In I Timothy 2 Paul speaks also of this. When urging upon us the necessity and importance of praying for our magistrates, Paul gives as a reason, "that we may live a quiet and peaceable life in all godliness and honesty" (vs. 2).

In the second place, however, the principle is always true - and we ought to remember it: Christ always rules sovereignly through the magistracy. If, therefore, the magistracy becomes the enemy of the church (becomes Anti-Christ), turns in a fury of persecution against the saints, still it serves the good of the church. Christ uses the blood of the martyrs also as the seed of the church.

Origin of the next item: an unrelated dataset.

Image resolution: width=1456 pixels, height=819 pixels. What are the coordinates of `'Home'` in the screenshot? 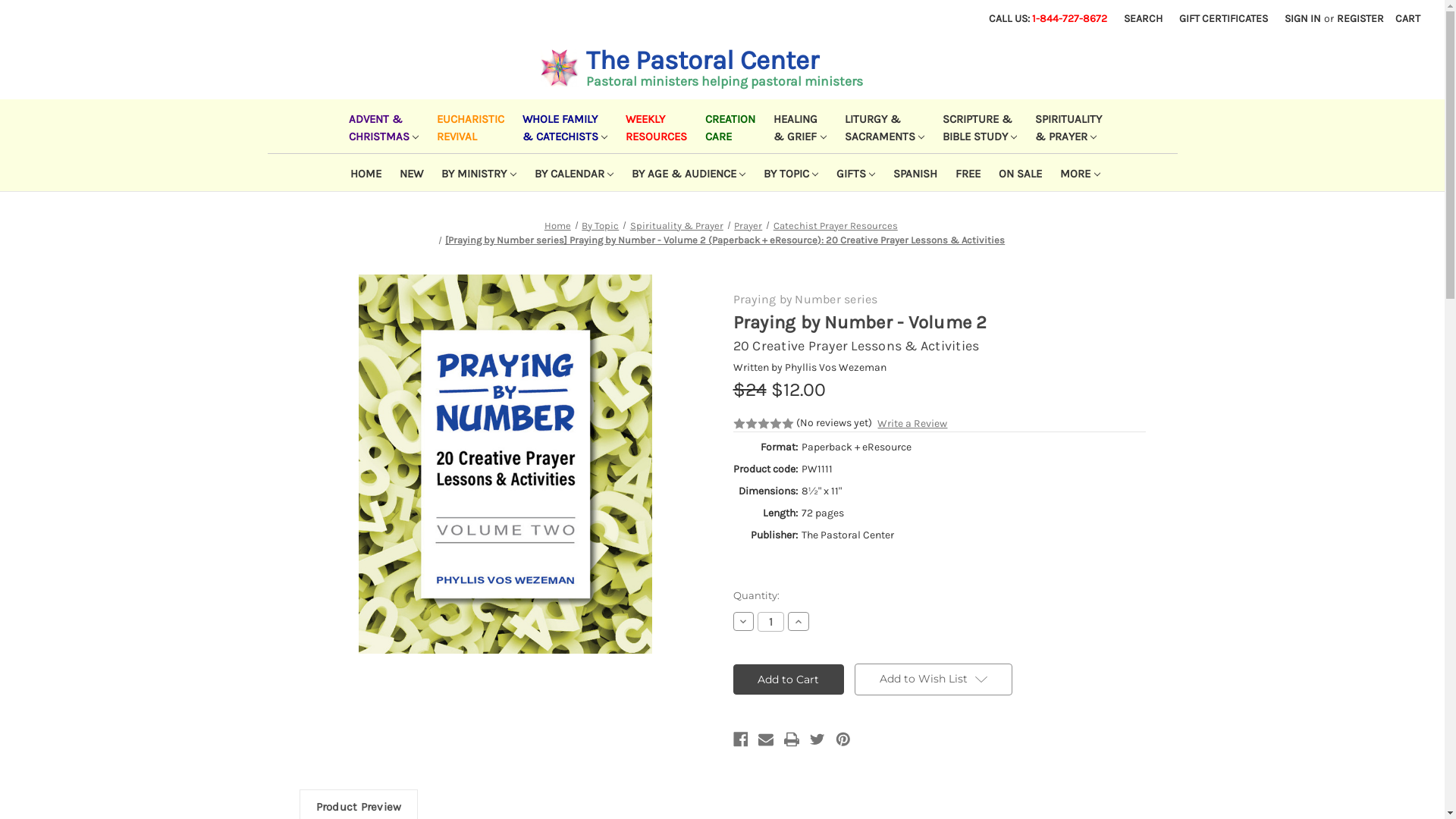 It's located at (544, 225).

Even this does not negate the principle that Christ is often pleased to rule in such a way through the magistrate, that, even though he may be wicked, peace and well-being is the lot of the church. Christ is pleased to do this so that the church may be about her business of preaching the gospel, bringing the gospel to the mission fields of the earth, working in the great tasks of the kingdom - work which she would be unable to do if she were being persecuted. To this end the church holds to Article 36, prays for the magistrates, and is thankful when the Lord is pleased to rule through the magistrates that we may live quiet and peaceable lives.

Article 36 is important for the confession of the church, especially in these days when many temptations press in upon us to take an un-Biblical view of the magistracy. We need this article and we ought consciously to make it an important part of our confession.